Analyzing Semantic Faithfulness of Language Models via Input Intervention on Question Answering

Transformer-based language models have been shown to be highly effective for several NLP tasks. In this paper, we consider three transformer models, BERT, RoBERTa, and XLNet, in both small and large versions, and investigate how faithful their representations are with respect to the semantic content of texts. We formalize a notion of semantic faithfulness, in which the semantic content of a text should causally figure in a model's inferences in question answering. We then test this notion by observing a model's behavior on answering questions about a story after performing two novel semantic interventions: deletion intervention and negation intervention. While transformer models achieve high performance on standard question answering tasks, we show that they fail to be semantically faithful once we perform these interventions for a significant number of cases (~50% for deletion intervention, and ~20% drop in accuracy for negation intervention). We then propose an intervention-based training regime that can mitigate the undesirable effects for deletion intervention by a significant margin (from ~ 50% to ~6%). We analyze the inner-workings of the models to better understand the effectiveness of intervention-based training for deletion intervention. But we show that this training does not attenuate other aspects of semantic unfaithfulness such as the models' inability to deal with negation intervention or to capture the predicate-argument structure of texts. We also test InstructGPT, via prompting, for its ability to handle the two interventions and to capture predicate-argument structure. While InstructGPT models do achieve very high performance on predicate-argument structure task, they fail to respond adequately to our deletion and negation interventions.
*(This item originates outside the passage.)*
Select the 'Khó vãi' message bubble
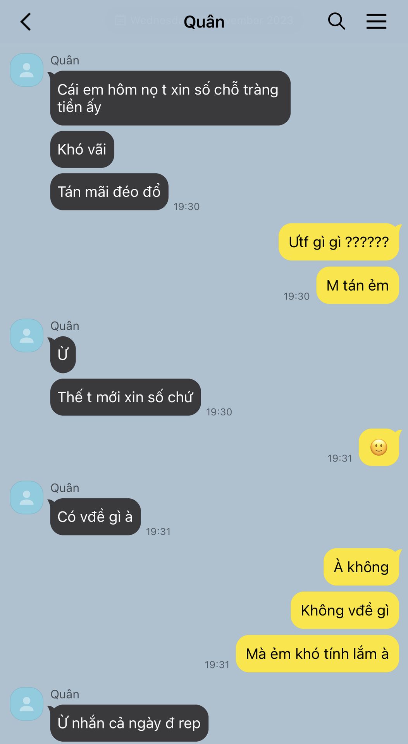 (82, 149)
翻译：基于Transformer的语言模型已被证明在多项NLP任务上表现出色。本文研究了BERT、RoBERTa和XLNet三种Transformer模型（包括大小版本），探究其表示在文本语义内容方面的忠实性。我们形式化定义了“语义忠实性”概念，即文本的语义内容应因果性地参与模型在问答中的推理过程。通过观察模型在两项新颖的语义干预（删除干预和否定干预）后回答故事相关问题的行为，我们对该概念进行了测试。尽管Transformer模型在标准问答任务上表现优异，但实验表明，在实施这些干预后，模型在大量案例中无法保持语义忠实性（删除干预下约50%的案例受影响，否定干预下准确率下降约20%）。随后，我们提出了一种基于干预的训练方法，可显著缓解删除干预带来的不利影响（从约50%降至约6%）。通过分析模型内部机制，我们深入理解了干预训练对删除干预的有效性。但研究表明，该训练无法削弱其他方面的语义不忠实性，例如模型处理否定干预或捕获文本谓词-论元结构的能力。此外，我们通过提示测试了InstructGPT处理这两类干预及捕获谓词-论元结构的能力。尽管InstructGPT模型在谓词-论元结构任务上表现极佳，但仍无法充分响应我们的删除与否定干预。